By enabling advanced data processing directly in orbit, the EDGX STERNA unit can analyse and extract relevant information in real time, reducing the need to transmit large volumes of unprocessed data to Earth. This significantly optimises bandwidth usage and improves the speed and efficiency of satellite operations.

“Onboard computing is crucial to many of the future applications we are working on at ESA,” said Domenico Mignolo, Head of Technology and Products Division at ESA. “EDGX’s novel solution and fast-paced approach takes advantage of the full European value chain and shows how quickly we can send brand new innovations into orbit.”

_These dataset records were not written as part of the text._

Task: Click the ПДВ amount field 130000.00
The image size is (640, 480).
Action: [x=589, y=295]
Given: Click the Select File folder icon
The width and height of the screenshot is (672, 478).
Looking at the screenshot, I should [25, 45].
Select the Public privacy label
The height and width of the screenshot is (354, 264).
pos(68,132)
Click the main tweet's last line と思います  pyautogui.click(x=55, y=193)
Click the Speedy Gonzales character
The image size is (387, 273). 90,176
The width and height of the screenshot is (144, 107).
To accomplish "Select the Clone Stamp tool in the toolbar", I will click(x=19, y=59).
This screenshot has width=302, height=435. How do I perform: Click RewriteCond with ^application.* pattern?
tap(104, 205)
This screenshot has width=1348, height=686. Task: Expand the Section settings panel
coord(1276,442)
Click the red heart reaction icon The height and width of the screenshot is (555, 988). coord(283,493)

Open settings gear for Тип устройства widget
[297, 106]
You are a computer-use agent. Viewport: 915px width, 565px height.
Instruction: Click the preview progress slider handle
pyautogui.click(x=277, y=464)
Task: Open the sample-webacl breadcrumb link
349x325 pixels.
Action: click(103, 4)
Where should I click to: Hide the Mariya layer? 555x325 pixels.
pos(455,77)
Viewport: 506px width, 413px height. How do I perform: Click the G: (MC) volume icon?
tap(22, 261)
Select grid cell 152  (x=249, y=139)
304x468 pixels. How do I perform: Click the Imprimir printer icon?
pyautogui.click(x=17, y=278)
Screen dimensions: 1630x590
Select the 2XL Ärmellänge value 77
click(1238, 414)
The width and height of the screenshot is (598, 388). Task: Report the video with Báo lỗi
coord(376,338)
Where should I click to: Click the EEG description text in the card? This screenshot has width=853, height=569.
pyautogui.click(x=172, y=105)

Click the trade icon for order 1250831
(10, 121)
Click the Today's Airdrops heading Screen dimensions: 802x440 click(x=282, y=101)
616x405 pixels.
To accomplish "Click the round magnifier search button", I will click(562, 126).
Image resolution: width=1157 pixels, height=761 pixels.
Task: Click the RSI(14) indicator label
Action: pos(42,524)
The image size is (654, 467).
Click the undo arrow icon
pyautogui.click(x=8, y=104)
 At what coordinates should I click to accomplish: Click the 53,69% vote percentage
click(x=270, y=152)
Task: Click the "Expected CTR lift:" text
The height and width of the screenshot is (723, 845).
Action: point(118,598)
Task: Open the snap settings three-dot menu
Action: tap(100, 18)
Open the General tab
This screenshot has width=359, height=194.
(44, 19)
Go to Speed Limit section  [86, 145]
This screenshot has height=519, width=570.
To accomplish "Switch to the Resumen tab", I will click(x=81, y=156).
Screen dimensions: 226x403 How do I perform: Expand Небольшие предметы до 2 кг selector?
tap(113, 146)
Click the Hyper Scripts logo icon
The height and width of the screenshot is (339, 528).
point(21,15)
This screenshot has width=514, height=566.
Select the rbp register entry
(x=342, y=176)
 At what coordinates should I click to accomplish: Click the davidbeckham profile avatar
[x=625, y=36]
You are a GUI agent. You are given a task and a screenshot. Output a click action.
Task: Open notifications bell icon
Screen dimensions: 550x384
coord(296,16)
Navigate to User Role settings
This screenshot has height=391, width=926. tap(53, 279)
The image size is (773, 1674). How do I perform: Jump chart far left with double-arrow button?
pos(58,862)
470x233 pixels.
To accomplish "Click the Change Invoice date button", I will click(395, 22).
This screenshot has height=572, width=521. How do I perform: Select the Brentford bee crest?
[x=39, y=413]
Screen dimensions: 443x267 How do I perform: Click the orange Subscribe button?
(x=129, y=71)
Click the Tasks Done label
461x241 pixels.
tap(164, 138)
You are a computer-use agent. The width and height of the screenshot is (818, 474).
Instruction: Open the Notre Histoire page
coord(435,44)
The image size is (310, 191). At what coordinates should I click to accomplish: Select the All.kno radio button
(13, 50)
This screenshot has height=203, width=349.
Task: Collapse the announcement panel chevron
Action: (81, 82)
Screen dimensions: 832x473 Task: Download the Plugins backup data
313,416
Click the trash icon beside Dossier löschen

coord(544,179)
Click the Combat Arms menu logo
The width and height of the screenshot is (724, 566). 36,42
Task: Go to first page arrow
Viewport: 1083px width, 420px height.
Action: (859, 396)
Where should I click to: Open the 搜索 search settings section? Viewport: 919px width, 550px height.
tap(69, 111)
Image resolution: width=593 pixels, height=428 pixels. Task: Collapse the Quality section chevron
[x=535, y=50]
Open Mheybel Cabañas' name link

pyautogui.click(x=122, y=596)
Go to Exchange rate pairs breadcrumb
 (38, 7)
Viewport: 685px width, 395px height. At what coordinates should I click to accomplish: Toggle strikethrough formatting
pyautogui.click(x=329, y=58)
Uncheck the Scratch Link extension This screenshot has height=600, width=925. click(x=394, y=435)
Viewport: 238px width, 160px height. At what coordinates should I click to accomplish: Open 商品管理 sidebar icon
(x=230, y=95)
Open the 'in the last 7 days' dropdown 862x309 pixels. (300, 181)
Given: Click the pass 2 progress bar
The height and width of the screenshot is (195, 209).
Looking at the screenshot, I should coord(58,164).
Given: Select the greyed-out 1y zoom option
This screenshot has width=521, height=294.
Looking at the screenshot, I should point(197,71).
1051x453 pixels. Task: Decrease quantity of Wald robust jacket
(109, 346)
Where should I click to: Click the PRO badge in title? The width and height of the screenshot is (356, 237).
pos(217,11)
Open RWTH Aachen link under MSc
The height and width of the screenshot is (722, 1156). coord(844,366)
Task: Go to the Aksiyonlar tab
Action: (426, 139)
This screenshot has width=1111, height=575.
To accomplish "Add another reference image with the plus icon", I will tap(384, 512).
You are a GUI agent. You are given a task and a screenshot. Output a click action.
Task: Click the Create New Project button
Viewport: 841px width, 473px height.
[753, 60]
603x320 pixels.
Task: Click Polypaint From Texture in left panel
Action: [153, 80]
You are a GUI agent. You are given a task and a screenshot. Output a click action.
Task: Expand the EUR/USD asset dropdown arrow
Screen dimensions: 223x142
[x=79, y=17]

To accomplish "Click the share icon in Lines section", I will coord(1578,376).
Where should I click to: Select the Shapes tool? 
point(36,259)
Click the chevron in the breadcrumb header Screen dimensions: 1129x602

“With support from the European Space Agency, EDGX took a computing concept from idea to launch in under two years,” said Wouter Benoot, Co-Founder & CTO at EDGX. “Our work demonstrates how startups can effectively collaborate with ESA in a fast-paced environment, pushing the European innovation mindset.”

View of the CubeSat deployers on the launch vehicle's second stage.
View of the CubeSat deployers on the launch vehicle’s second stage. Image credit: SpaceX

With support from ESA’s ARTES 4.0 Industrial Competitiveness, the Belgian company leverages the NewSpace model to rapidly test cutting-edge technology: EDGX uses an off-the-shelf AI chip to circumvent the traditionally lengthy and costly development cycle involved in making innovations space-worthy. By launching the first generation of their onboard data processing unit directly into space as a payload hosted alongside other experiments on a single satellite, EDGX will be able to collect invaluable performance data whilst demonstrating problem-solving for a variety of applications in real operating conditions. This approach will help the company accelerate its technology development as well as its time-to-market.